### EXERCISE:
Copy exactly, please, the line that has "The width and height of the screenshot is (1815, 902)." in it along with every line after it to the end of the listing.

### RECORDS FOR THIS TASK:
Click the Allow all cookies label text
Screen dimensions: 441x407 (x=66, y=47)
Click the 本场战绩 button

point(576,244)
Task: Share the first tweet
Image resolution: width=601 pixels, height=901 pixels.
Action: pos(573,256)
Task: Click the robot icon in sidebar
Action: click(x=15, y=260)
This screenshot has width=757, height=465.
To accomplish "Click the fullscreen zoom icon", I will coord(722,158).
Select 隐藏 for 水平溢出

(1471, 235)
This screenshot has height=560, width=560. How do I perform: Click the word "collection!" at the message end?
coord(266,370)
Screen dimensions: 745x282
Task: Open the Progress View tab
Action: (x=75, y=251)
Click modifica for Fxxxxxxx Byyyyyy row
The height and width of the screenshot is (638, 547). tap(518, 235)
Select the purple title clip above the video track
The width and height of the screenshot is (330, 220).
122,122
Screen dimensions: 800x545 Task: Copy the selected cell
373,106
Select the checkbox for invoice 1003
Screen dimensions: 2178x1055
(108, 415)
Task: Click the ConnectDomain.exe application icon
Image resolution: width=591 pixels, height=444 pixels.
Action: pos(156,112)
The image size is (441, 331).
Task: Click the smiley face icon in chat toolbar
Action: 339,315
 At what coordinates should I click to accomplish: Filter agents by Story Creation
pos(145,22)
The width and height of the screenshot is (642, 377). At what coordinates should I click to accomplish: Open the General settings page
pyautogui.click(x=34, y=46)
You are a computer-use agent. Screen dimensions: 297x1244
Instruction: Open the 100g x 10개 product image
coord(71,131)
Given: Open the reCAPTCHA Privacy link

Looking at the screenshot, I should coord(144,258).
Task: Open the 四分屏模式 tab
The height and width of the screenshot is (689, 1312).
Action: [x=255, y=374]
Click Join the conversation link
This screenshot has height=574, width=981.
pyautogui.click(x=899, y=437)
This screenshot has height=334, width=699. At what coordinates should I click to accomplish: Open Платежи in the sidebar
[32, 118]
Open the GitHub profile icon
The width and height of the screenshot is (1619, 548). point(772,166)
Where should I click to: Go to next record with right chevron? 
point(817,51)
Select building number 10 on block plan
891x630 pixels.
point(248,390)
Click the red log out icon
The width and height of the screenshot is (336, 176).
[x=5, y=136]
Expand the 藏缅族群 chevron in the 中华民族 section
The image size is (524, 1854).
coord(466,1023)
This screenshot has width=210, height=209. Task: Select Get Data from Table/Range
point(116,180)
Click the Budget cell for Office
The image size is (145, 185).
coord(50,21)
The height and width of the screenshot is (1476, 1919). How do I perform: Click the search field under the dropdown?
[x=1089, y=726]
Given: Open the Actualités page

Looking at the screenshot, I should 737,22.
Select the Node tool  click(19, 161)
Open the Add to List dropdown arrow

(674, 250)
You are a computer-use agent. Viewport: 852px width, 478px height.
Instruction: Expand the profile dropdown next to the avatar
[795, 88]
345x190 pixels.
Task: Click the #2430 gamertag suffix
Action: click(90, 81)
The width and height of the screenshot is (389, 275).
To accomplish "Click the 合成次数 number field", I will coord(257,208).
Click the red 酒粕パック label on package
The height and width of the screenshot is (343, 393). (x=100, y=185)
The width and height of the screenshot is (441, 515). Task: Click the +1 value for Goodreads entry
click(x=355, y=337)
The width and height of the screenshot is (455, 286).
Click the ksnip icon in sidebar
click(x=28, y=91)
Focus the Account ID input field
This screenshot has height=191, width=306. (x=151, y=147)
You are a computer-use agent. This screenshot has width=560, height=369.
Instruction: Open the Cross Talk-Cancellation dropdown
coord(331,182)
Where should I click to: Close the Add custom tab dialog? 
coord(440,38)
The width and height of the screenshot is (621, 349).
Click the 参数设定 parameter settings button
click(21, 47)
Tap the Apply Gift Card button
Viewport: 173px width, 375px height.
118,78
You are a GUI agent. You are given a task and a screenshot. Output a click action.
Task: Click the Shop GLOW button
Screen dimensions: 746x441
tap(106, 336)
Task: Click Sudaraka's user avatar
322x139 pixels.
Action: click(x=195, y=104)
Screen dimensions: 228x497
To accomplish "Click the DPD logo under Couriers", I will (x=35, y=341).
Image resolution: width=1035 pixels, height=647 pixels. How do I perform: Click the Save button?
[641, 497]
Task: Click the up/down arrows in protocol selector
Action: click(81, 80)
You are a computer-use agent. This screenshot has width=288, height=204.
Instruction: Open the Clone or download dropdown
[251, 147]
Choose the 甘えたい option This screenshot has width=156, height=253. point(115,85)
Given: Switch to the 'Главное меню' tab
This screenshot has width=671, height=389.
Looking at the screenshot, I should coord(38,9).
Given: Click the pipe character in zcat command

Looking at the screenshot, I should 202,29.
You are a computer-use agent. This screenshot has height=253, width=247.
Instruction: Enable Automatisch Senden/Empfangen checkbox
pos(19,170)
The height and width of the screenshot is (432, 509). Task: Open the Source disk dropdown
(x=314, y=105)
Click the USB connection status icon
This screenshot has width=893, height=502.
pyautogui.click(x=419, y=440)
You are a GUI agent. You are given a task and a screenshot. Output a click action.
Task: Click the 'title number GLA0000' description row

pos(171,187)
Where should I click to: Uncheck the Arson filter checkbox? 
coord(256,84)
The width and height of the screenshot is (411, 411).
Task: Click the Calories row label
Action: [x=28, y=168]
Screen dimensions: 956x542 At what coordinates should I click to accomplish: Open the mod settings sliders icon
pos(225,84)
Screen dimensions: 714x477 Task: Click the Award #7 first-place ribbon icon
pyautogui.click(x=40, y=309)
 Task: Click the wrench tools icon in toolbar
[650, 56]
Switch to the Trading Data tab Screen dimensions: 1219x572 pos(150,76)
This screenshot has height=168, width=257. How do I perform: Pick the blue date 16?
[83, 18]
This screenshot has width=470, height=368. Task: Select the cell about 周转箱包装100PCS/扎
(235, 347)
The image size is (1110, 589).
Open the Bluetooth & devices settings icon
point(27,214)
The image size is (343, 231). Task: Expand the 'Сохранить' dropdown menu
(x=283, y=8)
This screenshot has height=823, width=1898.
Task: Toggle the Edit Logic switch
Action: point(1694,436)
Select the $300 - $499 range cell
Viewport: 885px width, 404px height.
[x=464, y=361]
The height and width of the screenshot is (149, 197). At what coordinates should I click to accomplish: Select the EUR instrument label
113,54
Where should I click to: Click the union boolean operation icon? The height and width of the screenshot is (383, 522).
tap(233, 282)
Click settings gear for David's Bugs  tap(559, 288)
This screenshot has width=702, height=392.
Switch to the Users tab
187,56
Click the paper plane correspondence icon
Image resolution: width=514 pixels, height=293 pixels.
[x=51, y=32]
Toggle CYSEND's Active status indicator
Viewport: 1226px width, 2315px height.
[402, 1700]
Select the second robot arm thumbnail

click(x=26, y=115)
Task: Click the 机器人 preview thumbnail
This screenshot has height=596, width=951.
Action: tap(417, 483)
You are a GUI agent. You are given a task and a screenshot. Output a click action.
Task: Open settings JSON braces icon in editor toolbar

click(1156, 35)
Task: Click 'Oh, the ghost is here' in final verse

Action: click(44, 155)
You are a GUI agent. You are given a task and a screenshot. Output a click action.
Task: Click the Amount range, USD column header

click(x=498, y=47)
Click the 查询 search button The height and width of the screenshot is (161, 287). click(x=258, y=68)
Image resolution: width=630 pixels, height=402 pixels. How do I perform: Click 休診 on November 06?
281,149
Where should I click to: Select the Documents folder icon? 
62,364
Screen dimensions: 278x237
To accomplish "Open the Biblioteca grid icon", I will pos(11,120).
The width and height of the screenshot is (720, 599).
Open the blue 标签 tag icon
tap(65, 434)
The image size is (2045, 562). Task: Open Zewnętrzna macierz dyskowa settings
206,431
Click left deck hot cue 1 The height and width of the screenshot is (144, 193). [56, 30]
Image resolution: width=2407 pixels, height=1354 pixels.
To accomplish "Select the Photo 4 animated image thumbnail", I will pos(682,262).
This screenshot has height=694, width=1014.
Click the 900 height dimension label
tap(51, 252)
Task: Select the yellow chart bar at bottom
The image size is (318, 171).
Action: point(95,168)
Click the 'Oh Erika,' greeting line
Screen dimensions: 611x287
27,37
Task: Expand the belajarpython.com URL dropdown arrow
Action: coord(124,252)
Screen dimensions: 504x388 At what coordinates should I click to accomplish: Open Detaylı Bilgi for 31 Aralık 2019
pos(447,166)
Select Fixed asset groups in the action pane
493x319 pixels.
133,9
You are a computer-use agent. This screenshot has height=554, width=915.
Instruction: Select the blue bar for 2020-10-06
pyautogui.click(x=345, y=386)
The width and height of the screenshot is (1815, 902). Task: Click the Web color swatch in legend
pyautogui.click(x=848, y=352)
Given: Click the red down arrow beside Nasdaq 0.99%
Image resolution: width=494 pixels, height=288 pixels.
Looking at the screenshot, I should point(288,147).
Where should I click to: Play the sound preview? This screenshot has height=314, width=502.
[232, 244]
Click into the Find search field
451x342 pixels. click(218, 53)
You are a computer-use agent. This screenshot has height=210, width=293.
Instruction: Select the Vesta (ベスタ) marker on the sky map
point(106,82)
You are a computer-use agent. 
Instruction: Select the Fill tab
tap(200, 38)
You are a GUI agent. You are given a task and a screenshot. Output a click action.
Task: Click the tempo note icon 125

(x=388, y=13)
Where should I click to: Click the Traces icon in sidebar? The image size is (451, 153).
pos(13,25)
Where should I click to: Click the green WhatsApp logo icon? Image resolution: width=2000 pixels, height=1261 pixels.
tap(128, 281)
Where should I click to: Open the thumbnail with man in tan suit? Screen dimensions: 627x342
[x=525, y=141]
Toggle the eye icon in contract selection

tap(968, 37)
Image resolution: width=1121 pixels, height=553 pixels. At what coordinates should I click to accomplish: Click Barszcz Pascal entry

### ANSWER TO THIS EXERCISE:
The width and height of the screenshot is (1815, 902). Task: Click the Web color swatch in legend
pyautogui.click(x=848, y=352)
Given: Click the red down arrow beside Nasdaq 0.99%
Image resolution: width=494 pixels, height=288 pixels.
Looking at the screenshot, I should point(288,147).
Where should I click to: Play the sound preview? This screenshot has height=314, width=502.
[232, 244]
Click into the Find search field
451x342 pixels. click(218, 53)
You are a computer-use agent. This screenshot has height=210, width=293.
Instruction: Select the Vesta (ベスタ) marker on the sky map
point(106,82)
You are a computer-use agent. 
Instruction: Select the Fill tab
tap(200, 38)
You are a GUI agent. You are given a task and a screenshot. Output a click action.
Task: Click the tempo note icon 125

(x=388, y=13)
Where should I click to: Click the Traces icon in sidebar? The image size is (451, 153).
pos(13,25)
Where should I click to: Click the green WhatsApp logo icon? Image resolution: width=2000 pixels, height=1261 pixels.
tap(128, 281)
Where should I click to: Open the thumbnail with man in tan suit? Screen dimensions: 627x342
[x=525, y=141]
Toggle the eye icon in contract selection

tap(968, 37)
Image resolution: width=1121 pixels, height=553 pixels. At what coordinates should I click to accomplish: Click Barszcz Pascal entry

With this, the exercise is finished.